What this task involves: Restate the data below, keeping every line the same.

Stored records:
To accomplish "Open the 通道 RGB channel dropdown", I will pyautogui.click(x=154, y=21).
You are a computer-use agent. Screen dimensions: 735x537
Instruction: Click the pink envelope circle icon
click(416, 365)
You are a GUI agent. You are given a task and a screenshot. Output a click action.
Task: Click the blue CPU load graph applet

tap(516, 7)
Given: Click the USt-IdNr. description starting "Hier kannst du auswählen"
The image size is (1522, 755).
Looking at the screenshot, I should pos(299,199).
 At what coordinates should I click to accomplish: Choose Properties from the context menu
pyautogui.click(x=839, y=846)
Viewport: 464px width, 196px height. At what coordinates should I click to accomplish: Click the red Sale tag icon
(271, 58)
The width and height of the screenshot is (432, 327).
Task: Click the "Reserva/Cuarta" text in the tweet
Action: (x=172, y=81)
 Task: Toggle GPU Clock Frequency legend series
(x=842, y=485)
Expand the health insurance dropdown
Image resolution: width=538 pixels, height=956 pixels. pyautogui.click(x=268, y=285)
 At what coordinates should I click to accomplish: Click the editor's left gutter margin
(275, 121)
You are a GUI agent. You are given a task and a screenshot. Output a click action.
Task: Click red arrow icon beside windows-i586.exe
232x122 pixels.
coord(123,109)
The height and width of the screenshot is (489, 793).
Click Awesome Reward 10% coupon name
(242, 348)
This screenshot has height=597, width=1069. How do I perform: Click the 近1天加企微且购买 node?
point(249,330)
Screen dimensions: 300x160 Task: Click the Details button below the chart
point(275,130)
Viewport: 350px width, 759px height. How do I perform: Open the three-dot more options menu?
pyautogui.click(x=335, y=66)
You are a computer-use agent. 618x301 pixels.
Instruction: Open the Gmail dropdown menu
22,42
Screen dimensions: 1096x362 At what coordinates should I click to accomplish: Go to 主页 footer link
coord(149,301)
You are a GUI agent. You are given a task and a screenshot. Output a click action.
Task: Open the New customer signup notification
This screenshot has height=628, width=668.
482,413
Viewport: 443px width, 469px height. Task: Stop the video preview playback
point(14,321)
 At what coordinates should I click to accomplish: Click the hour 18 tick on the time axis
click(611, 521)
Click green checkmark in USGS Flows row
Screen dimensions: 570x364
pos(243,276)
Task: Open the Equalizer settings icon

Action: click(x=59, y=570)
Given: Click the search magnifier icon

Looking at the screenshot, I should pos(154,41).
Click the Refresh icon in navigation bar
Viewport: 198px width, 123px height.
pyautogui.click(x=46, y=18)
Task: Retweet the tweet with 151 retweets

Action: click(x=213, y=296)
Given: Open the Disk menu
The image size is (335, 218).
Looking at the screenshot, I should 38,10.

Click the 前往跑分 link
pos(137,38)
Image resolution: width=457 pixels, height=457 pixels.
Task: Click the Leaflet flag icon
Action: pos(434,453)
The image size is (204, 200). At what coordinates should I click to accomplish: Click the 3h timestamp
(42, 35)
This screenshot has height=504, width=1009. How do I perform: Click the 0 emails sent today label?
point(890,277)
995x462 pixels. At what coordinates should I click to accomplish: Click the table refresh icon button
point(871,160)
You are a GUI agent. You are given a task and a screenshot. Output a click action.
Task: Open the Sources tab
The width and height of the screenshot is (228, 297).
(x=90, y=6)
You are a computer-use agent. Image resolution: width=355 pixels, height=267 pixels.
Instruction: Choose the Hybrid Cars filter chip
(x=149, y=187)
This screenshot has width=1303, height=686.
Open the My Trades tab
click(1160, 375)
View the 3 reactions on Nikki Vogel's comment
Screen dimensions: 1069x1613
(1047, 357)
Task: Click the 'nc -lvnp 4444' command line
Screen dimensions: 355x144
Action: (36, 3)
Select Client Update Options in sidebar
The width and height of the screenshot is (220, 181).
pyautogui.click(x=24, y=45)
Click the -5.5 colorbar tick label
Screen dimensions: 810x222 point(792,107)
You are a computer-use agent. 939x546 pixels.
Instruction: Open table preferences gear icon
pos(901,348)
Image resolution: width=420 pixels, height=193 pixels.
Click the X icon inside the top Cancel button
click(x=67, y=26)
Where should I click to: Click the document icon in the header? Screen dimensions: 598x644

Response:
To accomplish "Open the 通道 RGB channel dropdown", I will pyautogui.click(x=154, y=21).
You are a computer-use agent. Screen dimensions: 735x537
Instruction: Click the pink envelope circle icon
click(416, 365)
You are a GUI agent. You are given a task and a screenshot. Output a click action.
Task: Click the blue CPU load graph applet

tap(516, 7)
Given: Click the USt-IdNr. description starting "Hier kannst du auswählen"
The image size is (1522, 755).
Looking at the screenshot, I should pos(299,199).
 At what coordinates should I click to accomplish: Choose Properties from the context menu
pyautogui.click(x=839, y=846)
Viewport: 464px width, 196px height. At what coordinates should I click to accomplish: Click the red Sale tag icon
(271, 58)
The width and height of the screenshot is (432, 327).
Task: Click the "Reserva/Cuarta" text in the tweet
Action: (x=172, y=81)
 Task: Toggle GPU Clock Frequency legend series
(x=842, y=485)
Expand the health insurance dropdown
Image resolution: width=538 pixels, height=956 pixels. pyautogui.click(x=268, y=285)
 At what coordinates should I click to accomplish: Click the editor's left gutter margin
(275, 121)
You are a GUI agent. You are given a task and a screenshot. Output a click action.
Task: Click red arrow icon beside windows-i586.exe
232x122 pixels.
coord(123,109)
The height and width of the screenshot is (489, 793).
Click Awesome Reward 10% coupon name
(242, 348)
This screenshot has height=597, width=1069. How do I perform: Click the 近1天加企微且购买 node?
point(249,330)
Screen dimensions: 300x160 Task: Click the Details button below the chart
point(275,130)
Viewport: 350px width, 759px height. How do I perform: Open the three-dot more options menu?
pyautogui.click(x=335, y=66)
You are a computer-use agent. 618x301 pixels.
Instruction: Open the Gmail dropdown menu
22,42
Screen dimensions: 1096x362 At what coordinates should I click to accomplish: Go to 主页 footer link
coord(149,301)
You are a GUI agent. You are given a task and a screenshot. Output a click action.
Task: Open the New customer signup notification
This screenshot has height=628, width=668.
482,413
Viewport: 443px width, 469px height. Task: Stop the video preview playback
point(14,321)
 At what coordinates should I click to accomplish: Click the hour 18 tick on the time axis
click(611, 521)
Click green checkmark in USGS Flows row
Screen dimensions: 570x364
pos(243,276)
Task: Open the Equalizer settings icon

Action: click(x=59, y=570)
Given: Click the search magnifier icon

Looking at the screenshot, I should pos(154,41).
Click the Refresh icon in navigation bar
Viewport: 198px width, 123px height.
pyautogui.click(x=46, y=18)
Task: Retweet the tweet with 151 retweets

Action: click(x=213, y=296)
Given: Open the Disk menu
The image size is (335, 218).
Looking at the screenshot, I should 38,10.

Click the 前往跑分 link
pos(137,38)
Image resolution: width=457 pixels, height=457 pixels.
Task: Click the Leaflet flag icon
Action: pos(434,453)
The image size is (204, 200). At what coordinates should I click to accomplish: Click the 3h timestamp
(42, 35)
This screenshot has height=504, width=1009. How do I perform: Click the 0 emails sent today label?
point(890,277)
995x462 pixels. At what coordinates should I click to accomplish: Click the table refresh icon button
point(871,160)
You are a GUI agent. You are given a task and a screenshot. Output a click action.
Task: Open the Sources tab
The width and height of the screenshot is (228, 297).
(x=90, y=6)
You are a computer-use agent. Image resolution: width=355 pixels, height=267 pixels.
Instruction: Choose the Hybrid Cars filter chip
(x=149, y=187)
This screenshot has width=1303, height=686.
Open the My Trades tab
click(1160, 375)
View the 3 reactions on Nikki Vogel's comment
Screen dimensions: 1069x1613
(1047, 357)
Task: Click the 'nc -lvnp 4444' command line
Screen dimensions: 355x144
Action: (36, 3)
Select Client Update Options in sidebar
The width and height of the screenshot is (220, 181).
pyautogui.click(x=24, y=45)
Click the -5.5 colorbar tick label
Screen dimensions: 810x222 point(792,107)
You are a computer-use agent. 939x546 pixels.
Instruction: Open table preferences gear icon
pos(901,348)
Image resolution: width=420 pixels, height=193 pixels.
Click the X icon inside the top Cancel button
click(x=67, y=26)
Where should I click to: Click the document icon in the header? Screen dimensions: 598x644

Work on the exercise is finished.